» Supplied passage

_ _ _ _ _

Although the children of Waterford had been educated privately—primarily by Quakers—beginning in the 18th century, it wasn’t until 1867 that the first public school—“Colored ‘A,’ Jefferson District” (now known as the “Second Street School”)—was built at the corner of Fairfax and Second streets by the newly established Freedmen’s Bureau and the Quakers of Philadelphia and Waterford.
In the 1870s Waterford and the rest of Virginia instituted a public school system for white children. In the early days, the village’s school operated as the Waterford Academy. That building burned in 1909 and was replaced a year later by the Greek Revival structure that we now know as the Old School. A number of small private schools ran until about 1950.
The Second Street School
In 1866, Quaker Reuben Schooley (1826-1900) sold his Second Street property to the “colored people of Waterford and vicinity.” The local African-American population, with financial help from the Quakers, erected a school building they could also use for church functions. This is one of the first one-room schoolhouses for black children in Loudoun County and is one of the earliest African-American houses of worship.
The simple one-room frame school on Second Street was built just two years after the Civil War ended. Opened under the auspices of the Freedmen’s Bureau, it was Waterford’s first school for the black community. The Friends’ Association of Philadelphia, Waterford’s local Quaker meeting, and a “colored educational board” provided additional support. The first teacher was Miss Sarah Ann Steer, a Quaker living down the street who had begun teaching pupils at her own home in 1865. Subsequent teachers were all from the black community.
Early classes were large. The District Superintendent’s report to the Freedmen’s Bureau in 1868 recorded 63 students enrolled, with an average attendance of 42. Twenty-eight were older than 16. By the early 1870s the school became part of the county’s new public school system.
The school finally closed its doors in 1957 when Brown v. Board of Education made segregation illegal in the United States. Waterford’s students were bussed to Leesburg to consolidated schools until 1965, when “the new school”—Waterford’s present brick building—was completed, integrated, in that year.

_ _ _ _ _

» Data shown
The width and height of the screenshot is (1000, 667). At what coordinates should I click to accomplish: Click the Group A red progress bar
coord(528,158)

_ _ _ _ _

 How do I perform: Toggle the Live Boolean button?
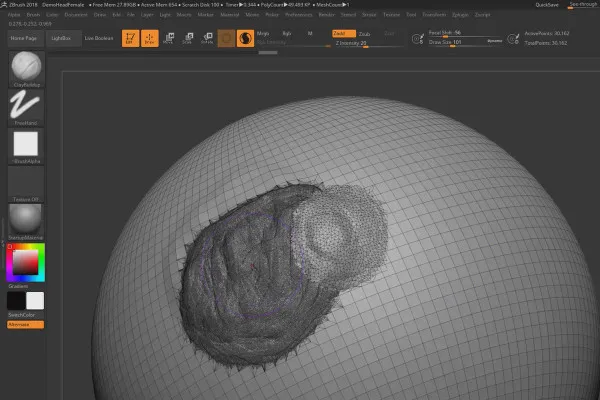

_ _ _ _ _

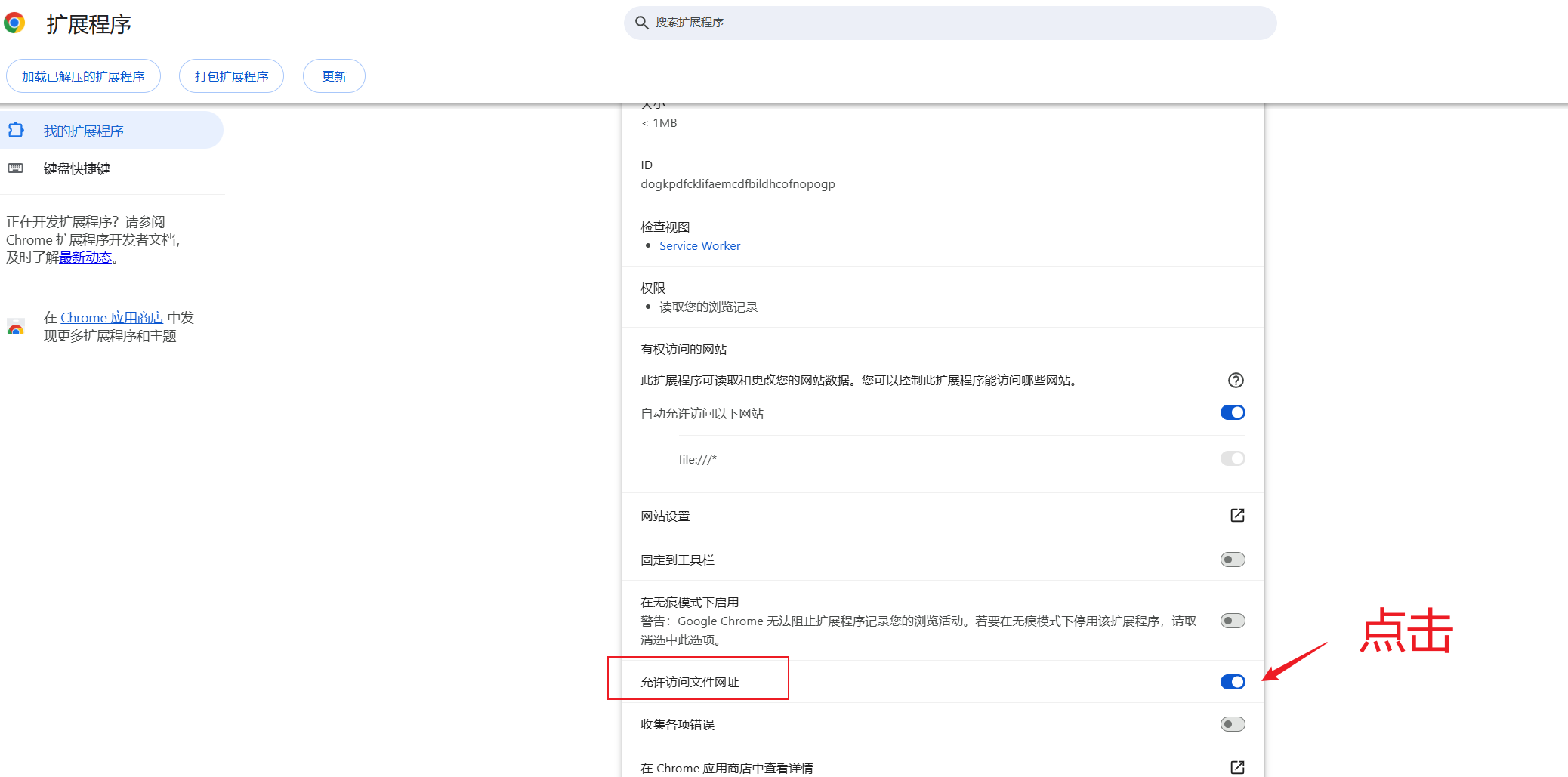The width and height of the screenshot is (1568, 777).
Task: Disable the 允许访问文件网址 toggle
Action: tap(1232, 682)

_ _ _ _ _

» Written request
Copy the Waterford schools text from "Although the children" to "until about 1950.", changing "Waterford Academy" to "Waterford Seminary".

» Result of the exercise
Although the children of Waterford had been educated privately—primarily by Quakers—beginning in the 18th century, it wasn’t until 1867 that the first public school—“Colored ‘A,’ Jefferson District” (now known as the “Second Street School”)—was built at the corner of Fairfax and Second streets by the newly established Freedmen’s Bureau and the Quakers of Philadelphia and Waterford.
In the 1870s Waterford and the rest of Virginia instituted a public school system for white children. In the early days, the village’s school operated as the Waterford Seminary. That building burned in 1909 and was replaced a year later by the Greek Revival structure that we now know as the Old School. A number of small private schools ran until about 1950.